Он еще раз повторил про себя слова, которые отец произносил так часто и с такой гордостью, и, когда они отдались эхом в его сознании, перед мысленным взором возникли образы великих сражений давнего прошлого и еще более великих завоеваний грядущего. Кровь его вскипела, душа преисполнилась решимостью, вкупе с праведным гневом: как смеет кто-то даже помышлять о том, чтобы лишить его принадлежащего ему по праву наследия?

Бабур нащупал украшенный драгоценными камнями кинжал, который мать перед началом церемонии, засунула за его пурпурный кушак, и, когда пальцы сомкнулись на рукояти, дыхание юного наследника выровнялось. Он испытующе огляделся по сторонам и убедился, что люди Вазир-хана находятся здесь, в крипте. Конечно же, они не подпустят убийцу к будущему правителю… или подпустят? Всматриваясь в их лица, он вдруг понял, как мало ему известно о людях, которые его охраняют. До вчерашнего дня он считал верность всех сановников и придворных его семье чем-то само собой разумеющимся. Но сегодня все изменилось.
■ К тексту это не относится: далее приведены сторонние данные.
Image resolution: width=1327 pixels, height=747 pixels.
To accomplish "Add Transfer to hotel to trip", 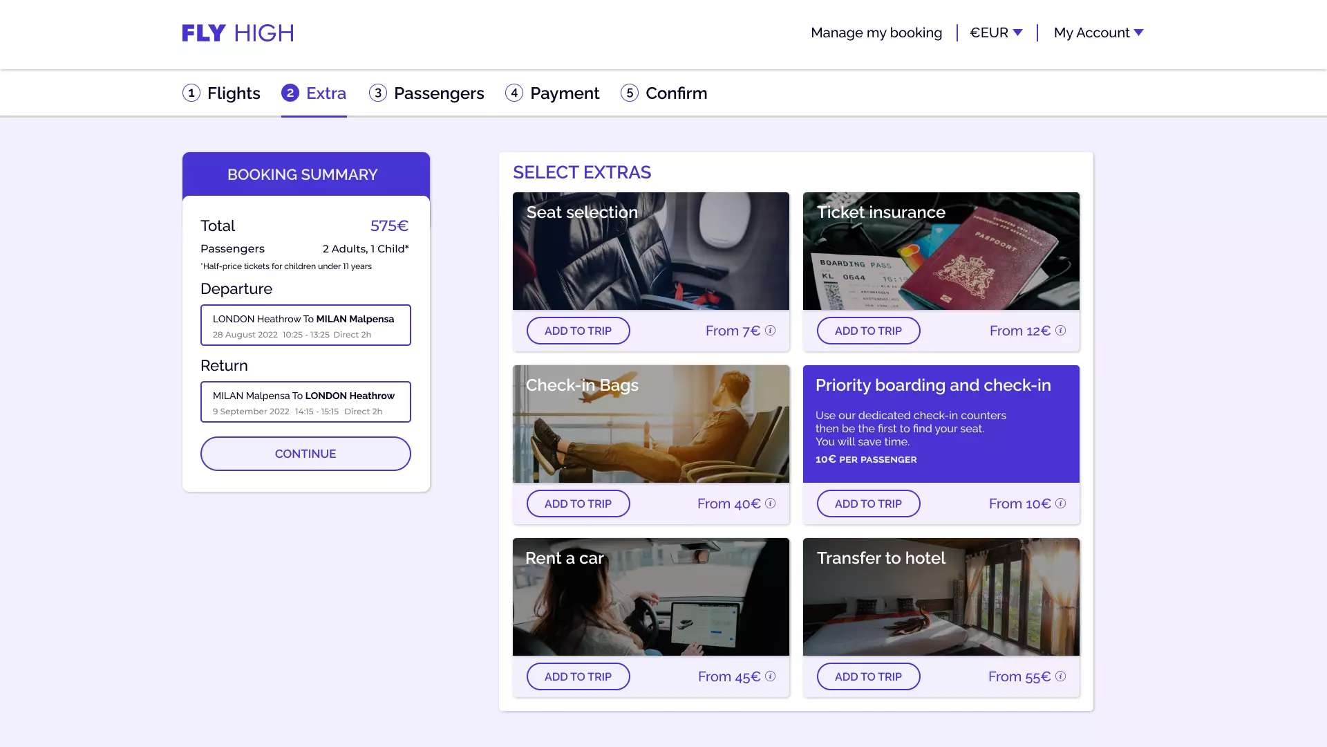I will [x=868, y=676].

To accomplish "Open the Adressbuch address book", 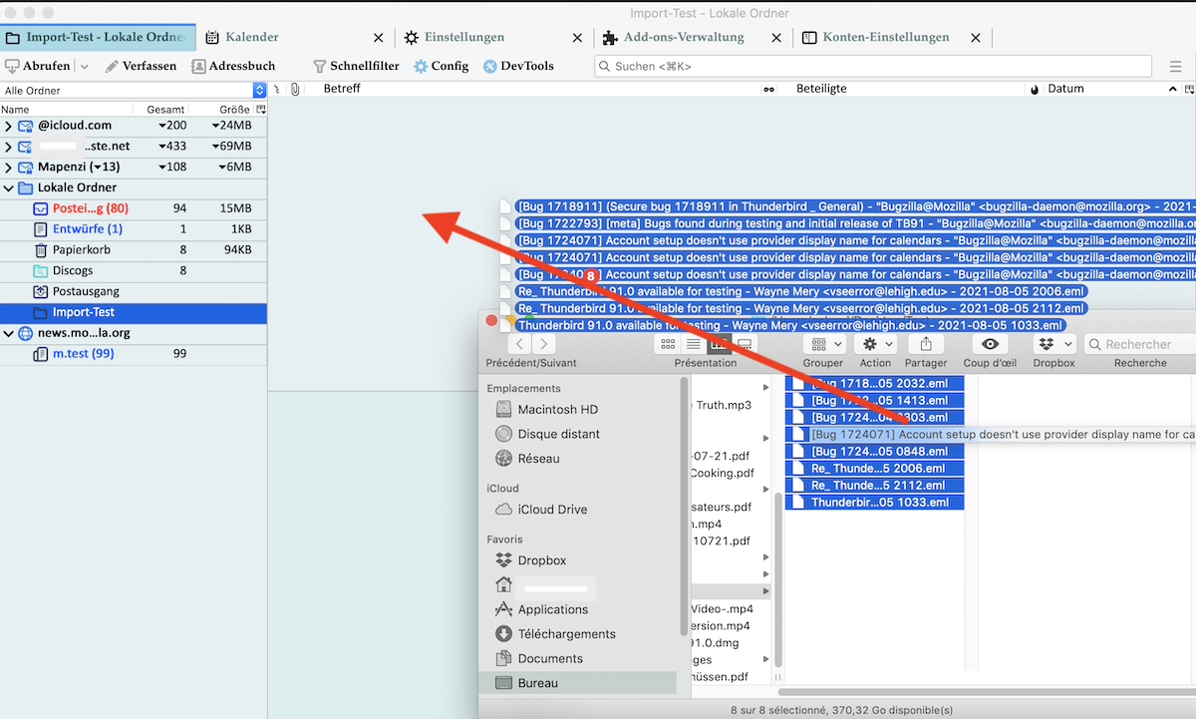I will pos(233,66).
Его пальцы крепко сжали рукоятку кинжала. Он снова сосредоточил свое внимание на мулле, звучным, глубоким голосом, нараспев, возглашавшим:

— И да пребудет милость Аллаха с нашим владыкой Умар-Шарифом, ныне вкушающим отраду в райских садах. Мы же, оставшиеся в сей земной юдоли, уроним жемчужные слезы скорби, вызванные разлукой. Но в то же время возрадуемся, ибо ведомо нам, что владыка припадает к чистейшему источнику несказанного блаженства.

Закончив погребальное песнопение, мулла сложил руки и попятился от саркофага к проходу. Как ни было тесно в усыпальнице, присутствующие расступались, давая дорогу священнослужителю.

Прикрыв на миг глаза, Бабур молча попрощался с отцом, которого по-настоящему любил, и, сдерживая слезы, молча последовал за муллой в проход и далее, к солнечному свету. И тут вдруг что-то просвистело у самого его левого уха, словно пролетела птица. От испуга и неожиданности он отшатнулся — неужели снаружи кто-то в такой час затеял ястребиную охоту? Юноша огляделся, желая увидеть, кто смеет предаваться забавам над телом владыки Ферганы, но никакой охотничьей птицы, с горящими глазами, в усыпанном каменьями ошейнике, с шелковыми кисточками на когтях и зажатым в кривом клюве куском кровоточащей плоти поблизости не было. А что было, так это дрожавшая, вонзившись в землю у ног Бабура, стрела с черно-синим оперением. Еще несколько дюймов, и она пронзила бы его тело.

Толпа разразилась испуганными криками. Люди начали разбегаться, ища укрытия за деревьями и кустами, со страхом глядя в вечернее небо, словно ожидая, что оно вот-вот потемнеет от тучи стрел. Вожди кланов пронзительно кричали, призывая подать им коней, их воины схватились за собственные луки и стрелы. Вазир-хан почти мгновенно оказался рядом с Бабуром, прикрывая мальчика своим телом и оглядывая окрестности. На равнине у реки возможных укрытий было не так уж много, но большого валуна или кучки кустов вполне хватило бы, чтобы укрыть одинокого лучника, умелый, направляемый злобой выстрел которого мог оказаться смертельным. Резким взмахом руки в латной перчатке Вазир-хан послал группу конных стражей прочесать окрестности в поисках возможных убийц.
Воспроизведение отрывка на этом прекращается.